_Sélection_.
Ramsey Lewis, 1970. © Michael Ochs Archives/Getty images

Ramsey Lewis nous a quittés, le 12 septembre 2022, à l’âge de 87 ans. Ce brillant pianiste a écrit de longs chapitres de « L’Épopée des Musiques Noires » même si sa formation classique mâtinait davantage ses créations d’un lyrisme délicat qui identifiait sa musicalité. Depuis 1956, il n’avait quasiment jamais cessé d’enregistrer. Certains de ses albums ont d’ailleurs marqué l’histoire comme The «in» crowd en 1965, Sun Goddess en 1974 ou Time flies en 2004. Également animateur de radio, Ramsey Lewis avait accueilli, pendant 20 ans, à son micro ses amis et homologues musiciens. Ce rendez-vous fut même décliné à la télévision, au début des années 2000. Ramsey Lewis était aussi très présent sur les réseaux sociaux où il livrait des prestations inédites. Un album posthume consacré à la musique des Beatles vient de paraître et ses mémoires intitulées « Gentleman of Jazz » seront publiées en 2023. 

En dehors des États-Unis, la notoriété de Ramsey Lewis n’a pas atteint des sommets mais, dans son pays natal, il était une personnalité respectée qui avait su flairer l’air du temps et s’adapter aux époques. Ramsey Lewis a fait partie d’une génération qui a grandi dans l’univers fervent du gospel et des negro-spirituals, un patrimoine ancestral qui remonte au temps de l’esclavage quand les chants sacrés donnaient du courage et de l’espoir à la communauté noire outre-Atlantique souvent malmenée par les colons blancs racistes du sud des États-Unis. Bien qu’il soit né à Chicago, une ville du Nord plutôt épargnée par la ségrégation raciale, Ramsey Lewis a suivi l’éducation pieuse des églises baptistes et a entendu, très jeune, les cantiques noirs américains.

_Tâche à réaliser_. Modifiez l'extrait sur Ramsey Lewis en le réécrivant à partir de « En dehors des » jusqu'à « cantiques noirs américains. », et remplacez « cantiques » par « hymnes ».

(Quelques enregistrements)
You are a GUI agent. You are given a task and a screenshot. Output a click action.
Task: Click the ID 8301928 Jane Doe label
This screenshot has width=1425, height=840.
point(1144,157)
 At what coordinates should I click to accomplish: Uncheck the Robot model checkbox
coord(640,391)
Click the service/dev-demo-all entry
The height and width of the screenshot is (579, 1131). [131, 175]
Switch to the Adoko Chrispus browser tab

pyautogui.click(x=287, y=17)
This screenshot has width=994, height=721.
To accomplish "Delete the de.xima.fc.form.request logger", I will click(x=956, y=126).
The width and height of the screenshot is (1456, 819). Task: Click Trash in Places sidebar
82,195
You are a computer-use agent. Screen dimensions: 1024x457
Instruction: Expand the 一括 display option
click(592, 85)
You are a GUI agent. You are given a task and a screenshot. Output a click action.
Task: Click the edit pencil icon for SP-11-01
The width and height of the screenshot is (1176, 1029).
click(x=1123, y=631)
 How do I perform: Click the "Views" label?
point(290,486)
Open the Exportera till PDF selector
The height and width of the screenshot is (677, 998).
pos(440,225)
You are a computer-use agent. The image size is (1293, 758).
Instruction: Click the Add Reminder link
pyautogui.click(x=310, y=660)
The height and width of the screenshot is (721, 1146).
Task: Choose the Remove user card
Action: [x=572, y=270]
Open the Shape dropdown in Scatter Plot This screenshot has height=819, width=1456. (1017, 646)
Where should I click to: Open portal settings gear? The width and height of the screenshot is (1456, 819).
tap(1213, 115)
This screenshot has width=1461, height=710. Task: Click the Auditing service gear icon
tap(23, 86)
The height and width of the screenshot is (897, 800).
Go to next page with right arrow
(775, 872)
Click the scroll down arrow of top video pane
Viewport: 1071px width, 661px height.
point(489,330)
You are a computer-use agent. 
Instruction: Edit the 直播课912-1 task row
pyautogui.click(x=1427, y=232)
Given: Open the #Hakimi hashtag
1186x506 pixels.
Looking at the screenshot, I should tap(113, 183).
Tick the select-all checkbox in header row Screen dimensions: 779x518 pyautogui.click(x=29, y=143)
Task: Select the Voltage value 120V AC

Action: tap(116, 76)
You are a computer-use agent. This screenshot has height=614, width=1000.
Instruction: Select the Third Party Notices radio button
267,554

_Réponse à la tâche_.
En dehors des États-Unis, la notoriété de Ramsey Lewis n’a pas atteint des sommets mais, dans son pays natal, il était une personnalité respectée qui avait su flairer l’air du temps et s’adapter aux époques. Ramsey Lewis a fait partie d’une génération qui a grandi dans l’univers fervent du gospel et des negro-spirituals, un patrimoine ancestral qui remonte au temps de l’esclavage quand les chants sacrés donnaient du courage et de l’espoir à la communauté noire outre-Atlantique souvent malmenée par les colons blancs racistes du sud des États-Unis. Bien qu’il soit né à Chicago, une ville du Nord plutôt épargnée par la ségrégation raciale, Ramsey Lewis a suivi l’éducation pieuse des églises baptistes et a entendu, très jeune, les hymnes noirs américains.